Neruda
Cile, 1946-1948. La guerra fredda sta iniziando nel Paese e il senatore Pablo Neruda (un formidabile Luis Gnecco), membro del Partito Comunista del Cile e senatore, muove profonde critiche all’autoritarismo crescente del governo. Di fronte a quelle critiche, il presidente Gabriel González Videla comanda a quel punto di procedere all’arresto del poeta, personaggio popolare e improvvisamente troppo scomodo.
Il compito di rintracciare e arrestare Neruda sarà affidato al giovane commissario Òscar Peluchonneau (il sempre ottimo Gael García Bernal), a capo del comando di polizia. Nel frattempo, però, Neruda – appresa la notizia della sua prossima cattura - con la fedele compagna Delia del Carril inizia un lungo periodo di fuga durato tredici mesi. Momento di evasione in cui per il celebre poeta inizierà tra le altre cose anche la stesura del celebre "Canto General", una raccolta di 231 poesie nonché ode all'America Latina.
Fuggitivo e inseguitore, protagonista e antagonista inizieranno dunque un inseguimento serrato, un testa a testa esasperato e proiettato oltre il semplice confronto tra due uomini appartenenti a mondi diversi, e schierati su fazioni opposte. E infatti, in realtà, tra i due uomini sembrerà crearsi una sorta di reciproca stima, accettazione, che pur nella distanza delle loro posizioni, li legherà assieme tramite un filo invisibile. Come se in fondo la Poesia di Neruda, non tanto la specificità dei suoi scritti quanto l’aura poetica emanata dell’uomo, fosse in grado di contagiare tutto e tutti, diventare un luogo comune di rifugio ed evasione per il popolo cileno intero.
Dopo il grande successo di critica ottenuto con i precedenti lavori, specie il precedente El club, Pablo Larraín presenta al Festival di Cannes 2016 (nella sezione parallela della Quinzaine des Réalisateurs) l’ultimo lavoro dal titolo Neruda, ritratto estroso e sottilmente visionario su uno degli uomini e artisti più complessi e interessanti del XX secolo, il premio Nobel Pablo Neruda.

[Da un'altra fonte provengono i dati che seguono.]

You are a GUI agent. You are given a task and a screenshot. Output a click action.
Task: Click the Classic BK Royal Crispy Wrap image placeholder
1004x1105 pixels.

Questa sorta di biopic liberamente ispirato alla vita dell’artista è in effetti un mix di verità e fantasia che ha il pregio di rielaborare a cavallo tra poesia e iperrealismo, un tempo storico fondamentale per il Cile e in cui il profilo di Neruda artista, politico, e poeta si mescola in un cocktail interessante e inscindibile.
Già con le pellicole precedenti e in particolare con Post Mortem e No - I giorni dell’arcobaleno, Larraín aveva dato prova di uno sguardo e uno stile abbastanza maturi da riuscire a elaborare la complessa storia del Cile attraverso film fedeli e al tempo stesso liberi dal riferimento storico.
Anche qui in Neruda lo stile fresco e dirompente trova espressione perfetta in una pellicola fortemente teatrale, estetica, che nel voice over che accompagna la narrazione (tracciata dalla voce e nelle memorie personali di Òscar Peluchonneau) sfocia quasi nella fiaba, nel racconto visionario. Il carisma dei due protagonisti interpretati da una coppia di attori magnetici permette poi alla pellicola di non tradire mai l’equilibrio tra fiaba e a realtà, ironia e cupezza, tono ironico e dissacrante, e perfettamente serviti dalla raffinata intelligenza di dialoghi che rendono esattamente la cifra del pensiero e del momento storici (“I comunisti odiano lavorare, preferiscono bruciare le chiese. Li fa sentire più vivi”).
L’eclettismo di Pablo Neruda, abilissimo oratore, grande paroliere offre dunque a Larraín lo strumento ideale per rievocare la storia ‘giocando’ al confine tra racconto e finzione, rielaborazione onirica e immaginazione, e trasformando il racconto di questa fuga/inseguimento in un’opera d’atmosfere e personaggi per moti versi ammalianti.
Dunque un altro punto a segno per questo giovane regista (classe 1976) che sembra avere talento da vendere e lo stile giusto per raccontare le tante vicissitudini ma anche l’estrema ricchezza che hanno caratterizzato la Storia di un Paese come il Cile. Il suo Cile.